>>>>>

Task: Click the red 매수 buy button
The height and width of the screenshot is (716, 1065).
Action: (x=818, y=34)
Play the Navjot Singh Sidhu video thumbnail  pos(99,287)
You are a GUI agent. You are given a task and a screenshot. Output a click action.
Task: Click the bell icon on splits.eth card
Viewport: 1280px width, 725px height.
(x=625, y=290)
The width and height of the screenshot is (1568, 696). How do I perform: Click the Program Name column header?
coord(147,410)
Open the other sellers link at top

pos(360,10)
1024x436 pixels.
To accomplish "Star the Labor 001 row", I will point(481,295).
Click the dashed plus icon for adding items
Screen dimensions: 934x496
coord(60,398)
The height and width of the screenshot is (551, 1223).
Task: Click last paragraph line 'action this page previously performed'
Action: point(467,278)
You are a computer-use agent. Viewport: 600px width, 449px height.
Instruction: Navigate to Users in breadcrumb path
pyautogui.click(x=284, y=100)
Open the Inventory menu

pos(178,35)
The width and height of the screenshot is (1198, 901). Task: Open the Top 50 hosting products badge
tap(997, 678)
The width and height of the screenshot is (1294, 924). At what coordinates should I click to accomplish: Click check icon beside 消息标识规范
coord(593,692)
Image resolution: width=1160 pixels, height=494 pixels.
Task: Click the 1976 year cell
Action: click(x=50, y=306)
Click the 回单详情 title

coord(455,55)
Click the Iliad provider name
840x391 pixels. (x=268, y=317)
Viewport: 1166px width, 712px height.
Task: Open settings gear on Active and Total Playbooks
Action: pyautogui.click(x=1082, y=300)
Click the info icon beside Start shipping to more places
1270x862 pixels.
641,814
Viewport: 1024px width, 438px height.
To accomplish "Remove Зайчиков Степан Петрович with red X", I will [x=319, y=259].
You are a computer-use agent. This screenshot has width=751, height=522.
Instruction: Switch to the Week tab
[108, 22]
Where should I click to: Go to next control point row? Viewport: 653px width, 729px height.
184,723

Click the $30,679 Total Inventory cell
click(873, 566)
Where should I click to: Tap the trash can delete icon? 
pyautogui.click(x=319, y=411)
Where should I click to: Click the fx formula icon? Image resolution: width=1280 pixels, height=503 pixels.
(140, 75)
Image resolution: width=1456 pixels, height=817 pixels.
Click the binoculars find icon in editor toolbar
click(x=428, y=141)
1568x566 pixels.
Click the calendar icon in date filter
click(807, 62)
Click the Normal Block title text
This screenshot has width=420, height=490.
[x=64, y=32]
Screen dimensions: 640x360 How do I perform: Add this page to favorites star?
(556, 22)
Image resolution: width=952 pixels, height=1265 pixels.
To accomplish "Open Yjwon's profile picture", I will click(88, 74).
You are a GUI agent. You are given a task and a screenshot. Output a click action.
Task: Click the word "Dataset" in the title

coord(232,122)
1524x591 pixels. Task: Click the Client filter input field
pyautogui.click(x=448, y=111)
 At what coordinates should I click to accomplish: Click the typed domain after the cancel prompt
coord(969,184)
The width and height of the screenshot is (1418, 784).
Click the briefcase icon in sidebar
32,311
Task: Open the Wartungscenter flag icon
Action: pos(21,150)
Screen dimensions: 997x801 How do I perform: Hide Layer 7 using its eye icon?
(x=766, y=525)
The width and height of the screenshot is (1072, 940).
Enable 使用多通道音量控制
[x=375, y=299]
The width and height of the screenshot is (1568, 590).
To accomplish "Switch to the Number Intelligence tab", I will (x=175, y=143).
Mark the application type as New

<<<<<

**Required action**. In the entries above, identify each line that includes the string "will", then copy it.

**Finished exercise**.
To accomplish "Star the Labor 001 row", I will point(481,295).
To accomplish "Remove Зайчиков Степан Петрович with red X", I will [x=319, y=259].
To accomplish "Open Yjwon's profile picture", I will click(88, 74).
To accomplish "Switch to the Number Intelligence tab", I will (x=175, y=143).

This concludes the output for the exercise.